航空祭には、その基地に所属する航空機の他に、地上展示のための機体や、リモート(他の基地から飛来して着陸せず直帰する)で飛行展示する機体がある。
外来機帰投で撮影したF-2とF-4もそれに該当する。
F-2が所属するのは青森県の三沢基地。小松から直線距離で約640キロ。F-4の所属している岐阜基地は120キロの彼方にあるのだ。
遠路はるばる>本当にお疲れ様、と思う。
我々の感覚では、そうだ。
でも、彼らの乗っているのは自家用車ではなく、戦闘機なのだ。
自家用車では半日以上かかるであろう三沢基地へも、F-2の巡航速度であれば1時間かからない。

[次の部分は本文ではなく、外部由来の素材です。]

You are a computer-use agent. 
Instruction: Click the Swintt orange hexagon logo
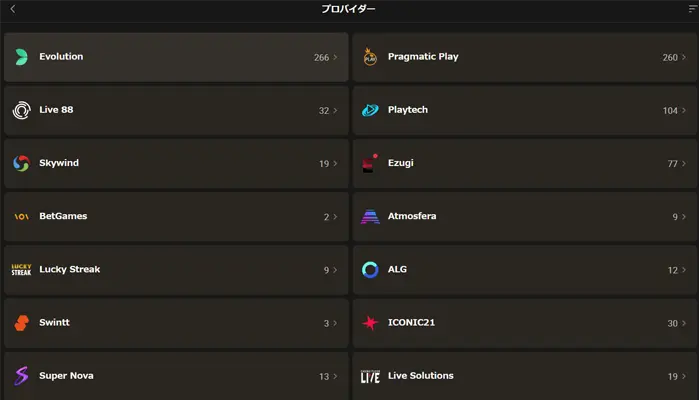click(21, 323)
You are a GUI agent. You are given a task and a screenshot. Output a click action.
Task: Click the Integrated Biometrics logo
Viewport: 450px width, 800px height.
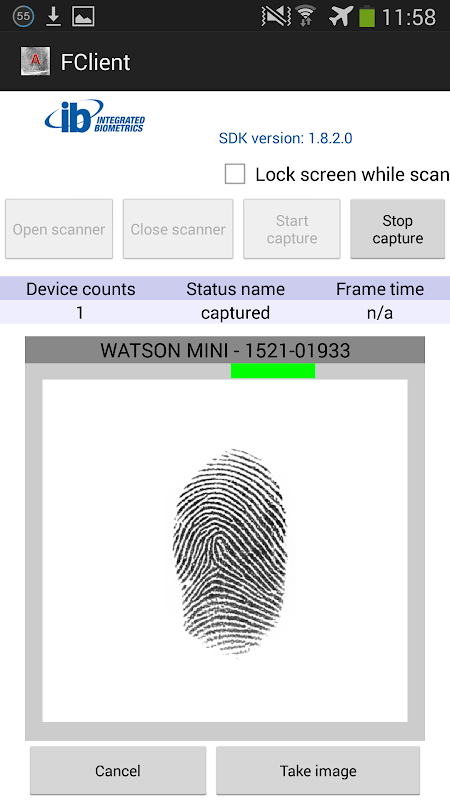[95, 117]
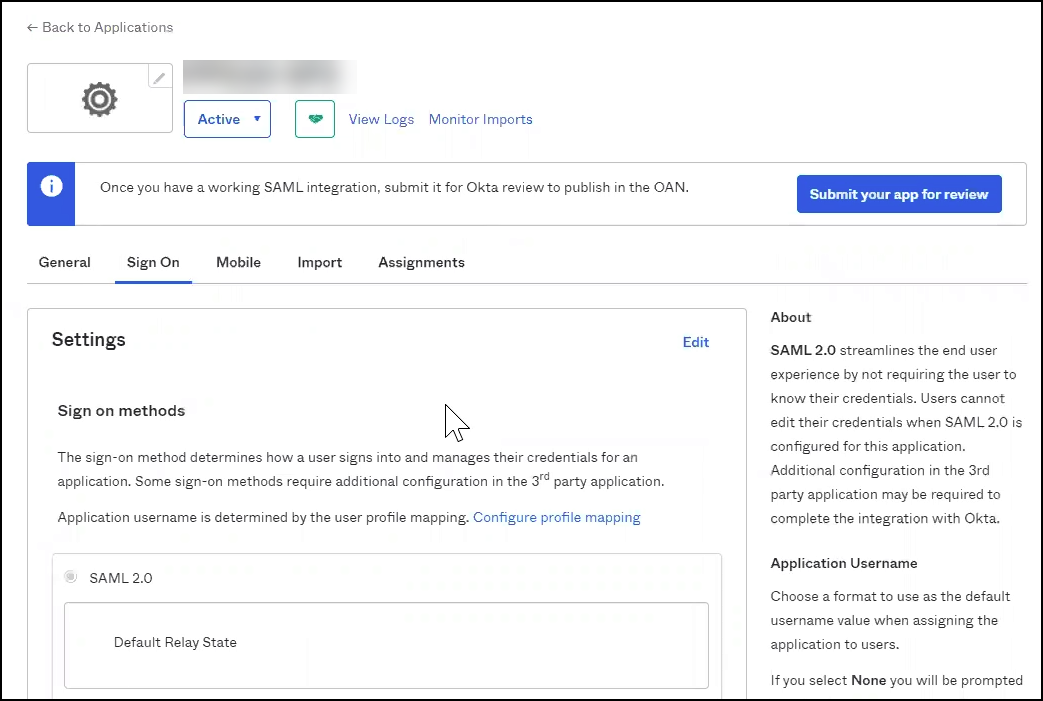Click the Settings section heading

(x=89, y=340)
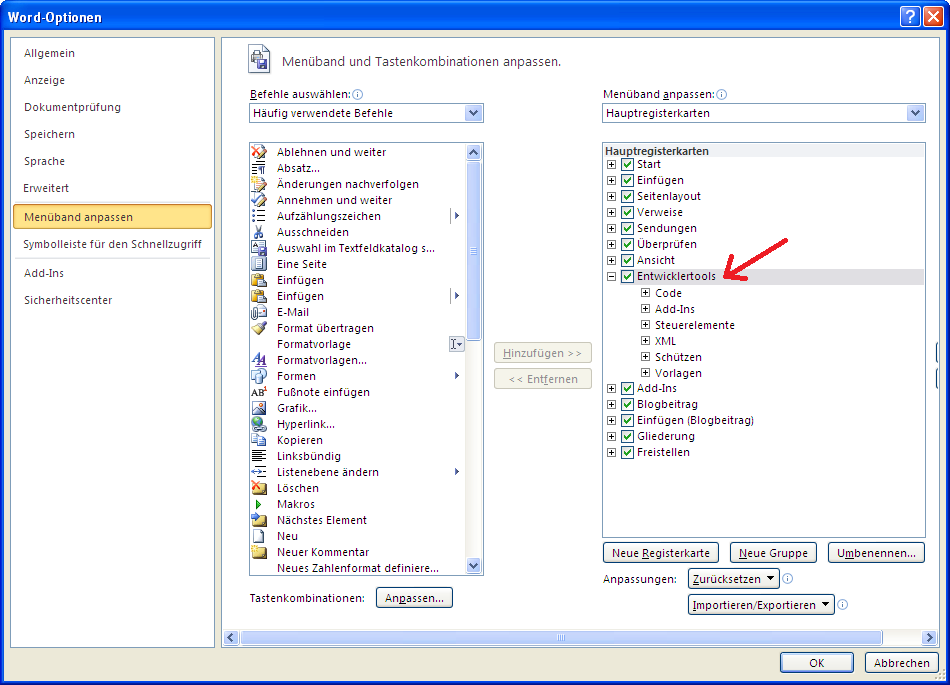Image resolution: width=950 pixels, height=685 pixels.
Task: Uncheck the Entwicklertools checkbox
Action: [x=628, y=276]
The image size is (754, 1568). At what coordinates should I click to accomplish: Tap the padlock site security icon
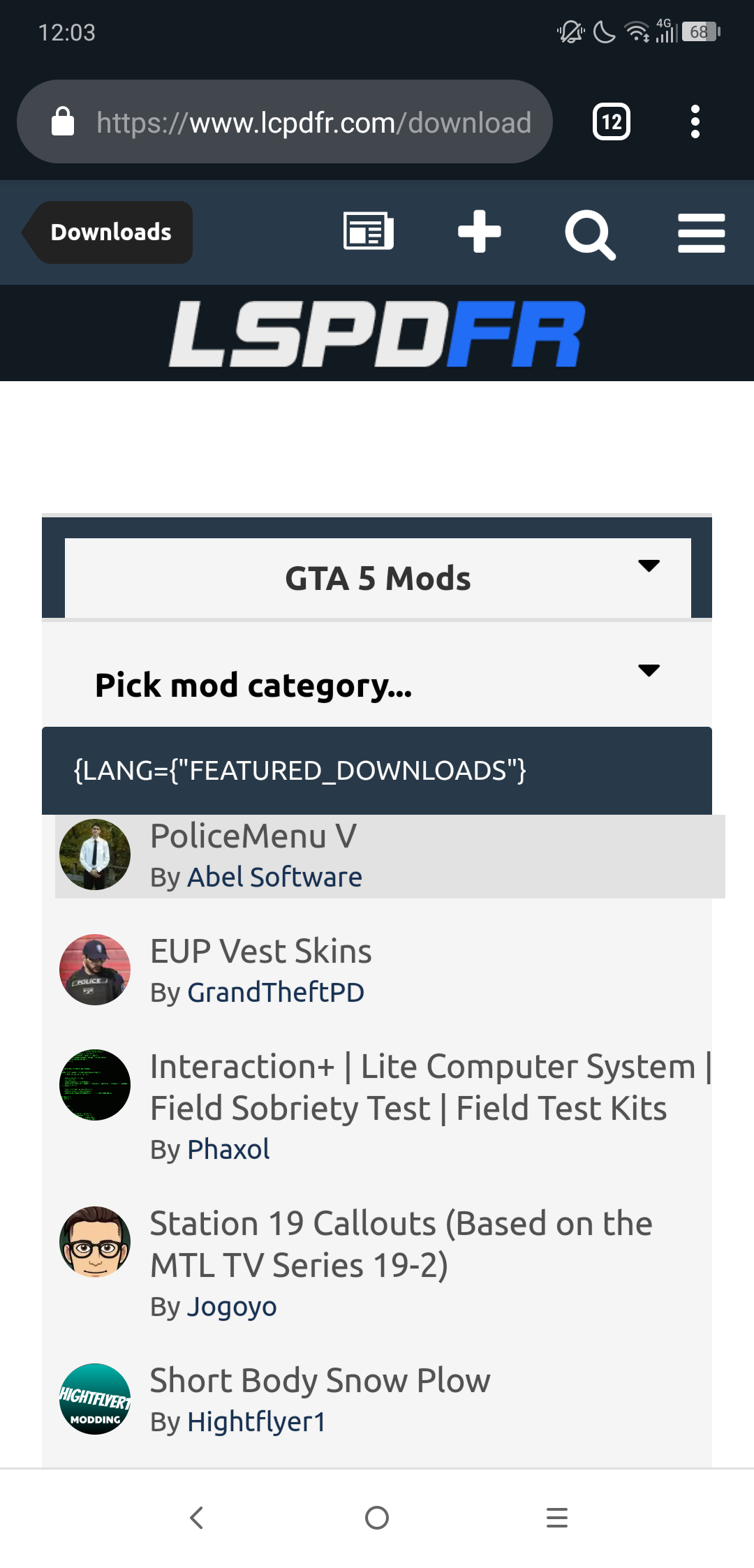click(63, 122)
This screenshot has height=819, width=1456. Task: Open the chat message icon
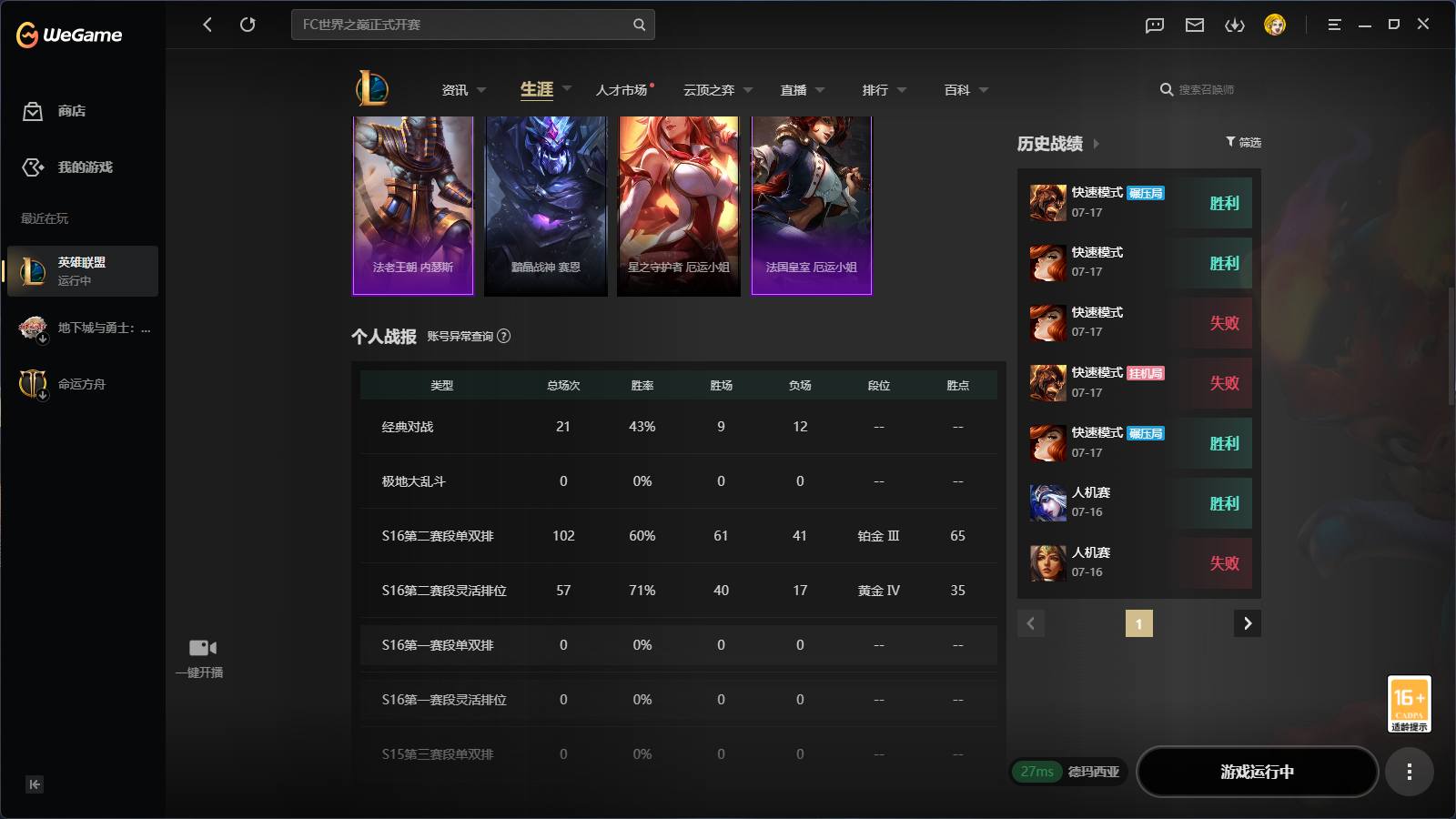pos(1155,25)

120キロ彼方の岐阜基地も、F-4でまっすぐ飛べば、おそらく20分とかからない。
ちょっと近所にお出かけというレベルなのだ。
人類の中で、大気圏内を最も素早く自由に飛べるのが、彼らパイロットなのである。
彼らの頭の中にある地図のスケールがどうなっているのか、興味がある。
小松から三沢まで、1時間もかからずに移動できるにもかかわらず、基地から自宅までは20分かかったりするのであろうか。
彼らにとっての距離のものさしは、どうなっているのだろう。
我々地べたを這いずる人間が逆立ちしても分からない縮尺の世界に、彼らパイロットは生きているのかもしれない。
何回見ても、パイロットは格好いい。
彼らは、かつて空の覇者であった鳥にさえ許されなかった速さと高さで、空を「自分の意志で」飛び回れる才能を持っている。
その才能を持つからこそ、彼らは1機100億円を超える金属の鳥を駆ることを許される。
夢の中で、電柱の高さを右往左往する私とは住んでいる世界がそもそも違うのだ。
私は、そこにいつも痺れ、憧憬の眼差しを向けざるを得ない。
警察官、消防士など、いわゆる「官」のつく職種がおしなべてそうであるように、自衛官である彼らも、人々から憧れの熱視線を受ける「表の顔」とは別に、日の当たらない、汗臭く泥臭い鍛錬の日々が厚く積み重なっているに違いない。
国を守るという、容易ならざる目的を果たすために、彼らに課されるものは決して軽くはないだろう。
だが、そんな中にあっても、彼らにはできる限り自由に空を飛んでいて欲しいと私は思う。
彼らの空を手にする才能は、彼らが血を吐くような努力の中で必死に磨き上げてきたものだ。
だから、空は彼らパイロットのものなのだ。
自由に空を駆け回るのは、彼らの特権なのだ。
今日も飛行機の音が聞こえてくると、私は窓を開けて空を見上げ、彼らの姿を探している。